As populações locais puderam permanecer nas suas terras mediante pagamento. Os seus hábitos, cristãos e judeus foram tolerados. Apesar de arabizados, os moçárabes mantiveram um contínuo de dialetos românicos -a língua moçárabe- e rituais cristãos. Os novos ocupantes desenvolveram a agricultura, melhorando os sistemas de rega romanos, introduzindo a cultura de arroz e de citrinos, alperces e pêssegos.

Mesquita-de-Mertola
Antiga Mesquita de Mertóla

Em 756, Abderramão I, resistindo ao domínio abássida, fundou no al-Andalus um emirado independente que se tornou o florescente califado de Córdova. A sua economia assentava no comércio, na agricultura e na indústria artesanal muito desenvolvidos. A cunhagem de moeda foi fundamental e uma das mais importantes à época. A capital, Córdova, foi durante o século X uma das maiores cidades do mundo e um centro financeiro, cultural, artístico e comercial com bibliotecas, universidade, uma escola de medicina e de tradutores de grego e hebraico para o árabe.

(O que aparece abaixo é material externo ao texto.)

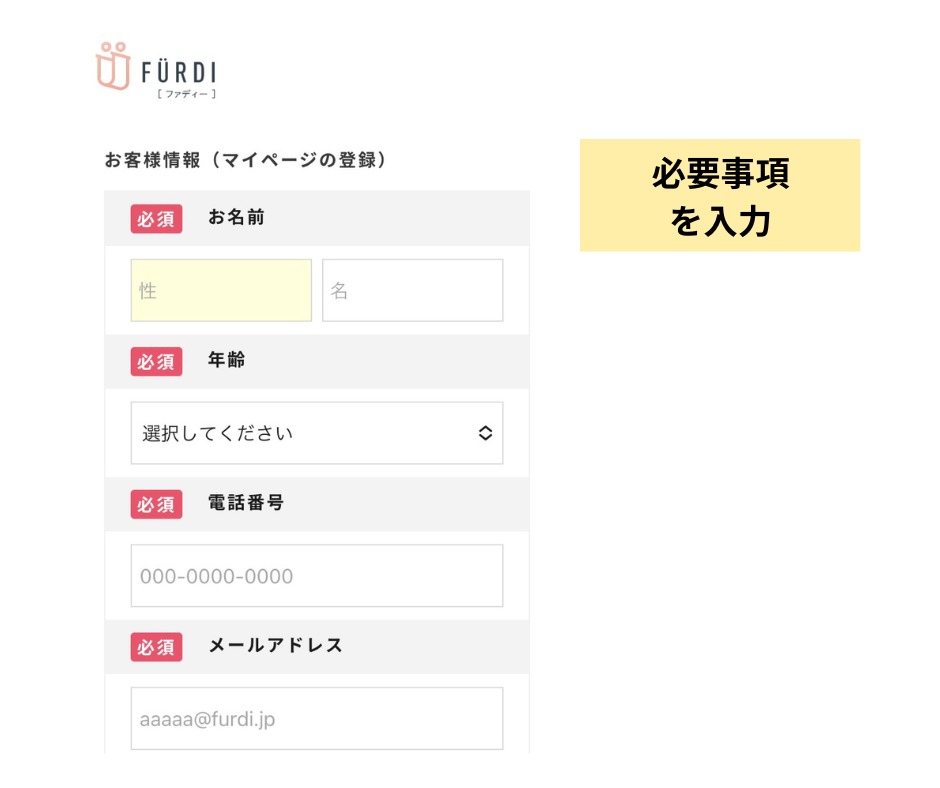Image resolution: width=940 pixels, height=788 pixels.
Task: Click the 必要事項 text in the yellow banner
Action: tap(720, 173)

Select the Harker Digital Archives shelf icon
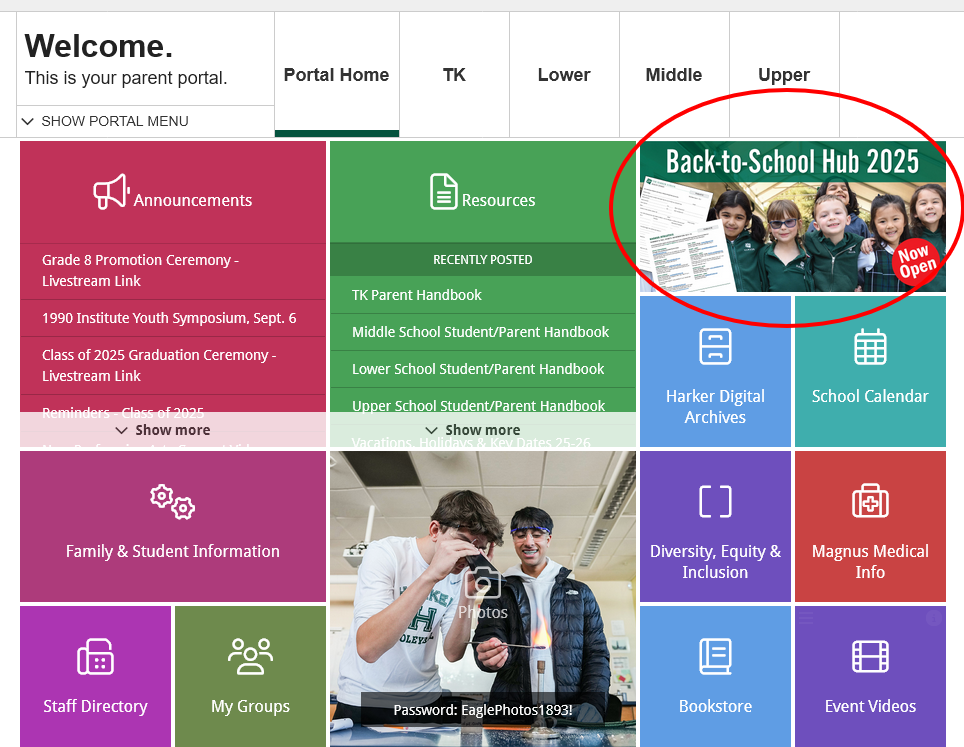pos(715,345)
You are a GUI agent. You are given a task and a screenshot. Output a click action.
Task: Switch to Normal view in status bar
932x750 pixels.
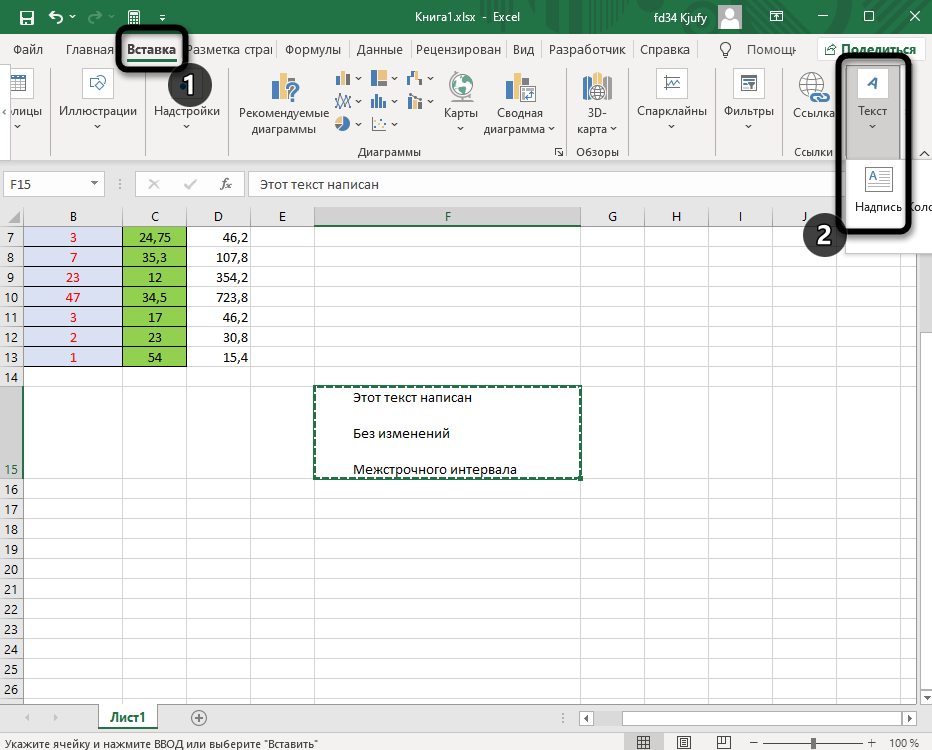coord(645,742)
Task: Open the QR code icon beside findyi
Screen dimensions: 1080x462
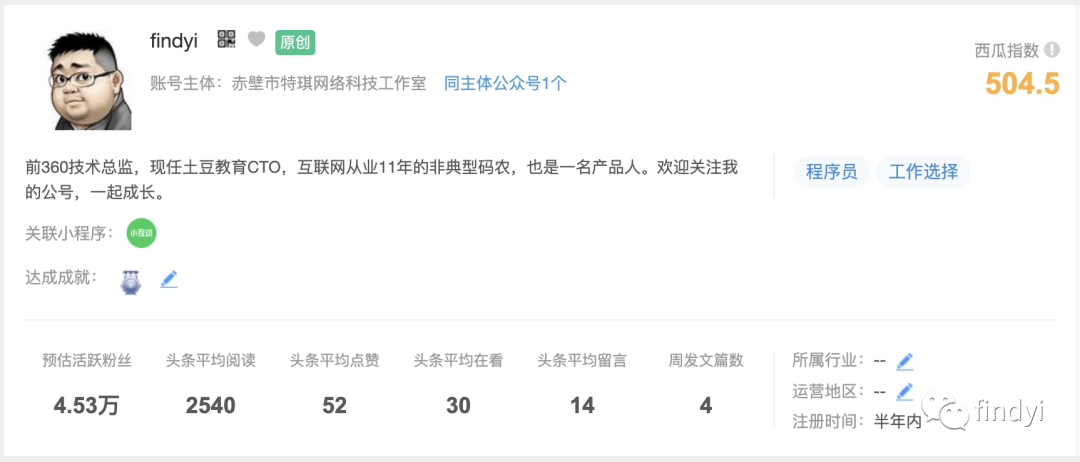Action: click(227, 39)
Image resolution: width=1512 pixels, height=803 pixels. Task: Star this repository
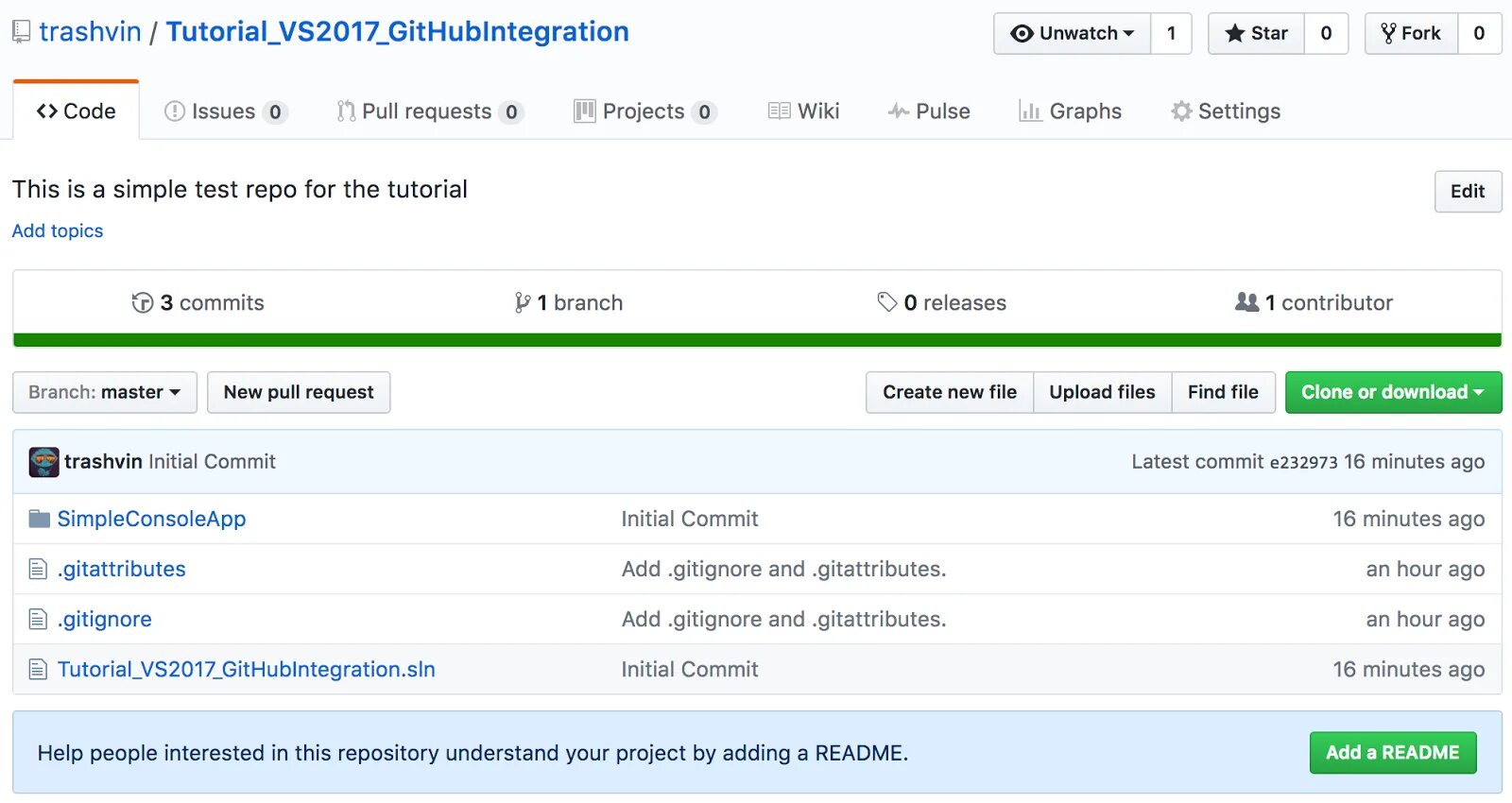[x=1256, y=34]
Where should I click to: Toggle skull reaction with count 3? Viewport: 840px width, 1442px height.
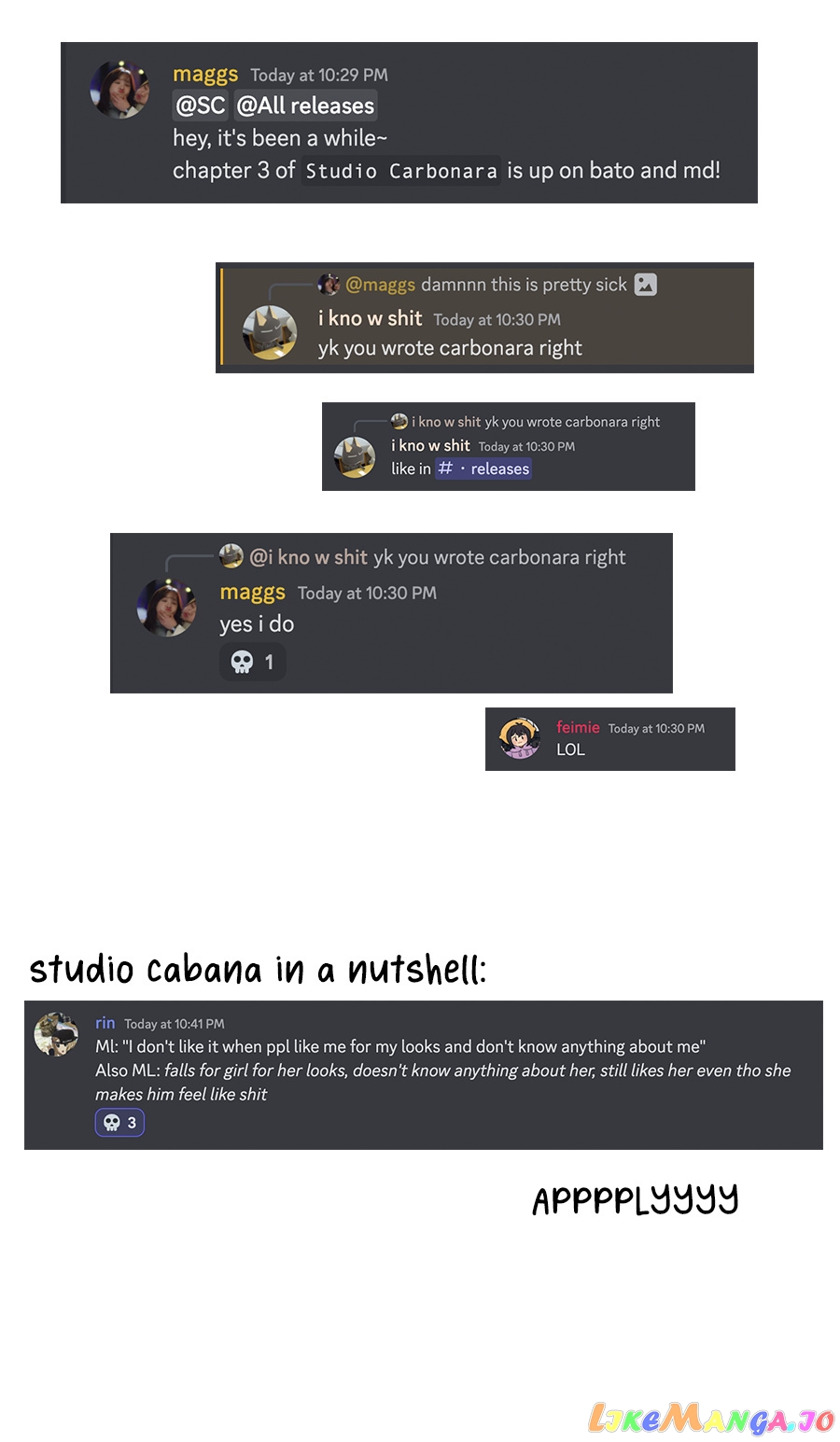pyautogui.click(x=119, y=1123)
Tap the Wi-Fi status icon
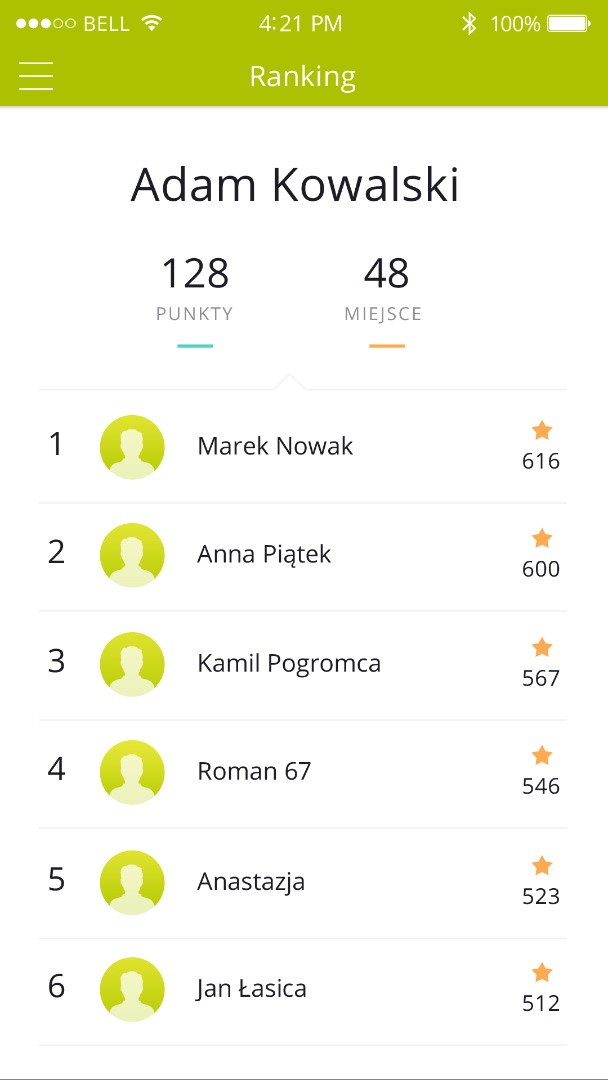Viewport: 608px width, 1080px height. [x=152, y=24]
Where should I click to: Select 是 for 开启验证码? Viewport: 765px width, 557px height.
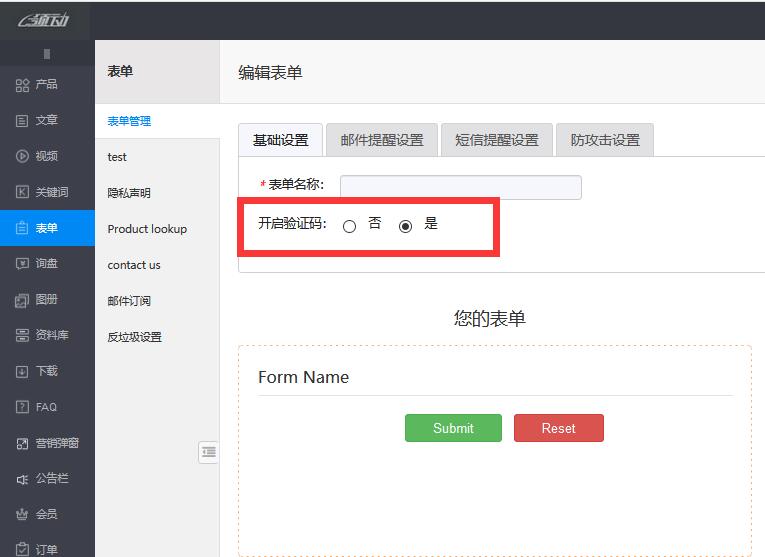(405, 226)
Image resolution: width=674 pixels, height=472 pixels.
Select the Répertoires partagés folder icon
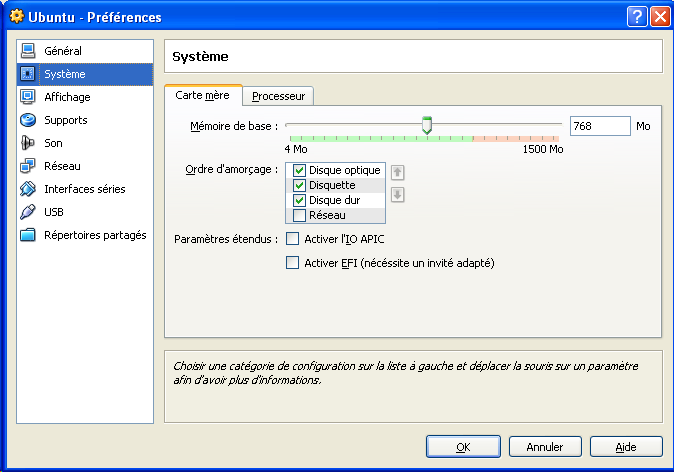28,235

Em 1009 um golpe de estado iniciou um período de guerra civil no Al-Andalus, a fitna, que conduziu à fragmentação do califado em reinos rivais, as taifas. O território a sul do Douro foi dividido entre as taifas de Badajoz, de Sevilha e de Silves. Livres de um poder central, cidades como Alcácer do sal e Lisboa e Silves desenvolveram-se com base no comércio. A partir de 1090 os almorávidas, que predicavam o cumprimento ortodoxo do Islão, foram chamados por Almutâmide, o rei poeta da taifa de Sevilha, para auxiliar na defesa face ao avanço de Afonso VI de Leão e Castela e reunificaram o al Andaluz por algum tempo até que este se desintegrou de novo, originando novas taifas. Entre 1144-1151 existiram três taifas no que é hoje Portugal: a Taifa de Mértola, a Taifa de Silves e a Taifa de Tavira, depois integradas no Califado Almóada vindos de Marrocos, descontentes com o insucesso em revigorar os estados muçulmanos e suster a reconquista cristã. A ocupação árabe da Península durou mais de cinco séculos durante os quais, partindo das Astúrias, a única região que resistiu à invasão árabe, se desenvolveu um movimento de reconquista da Península.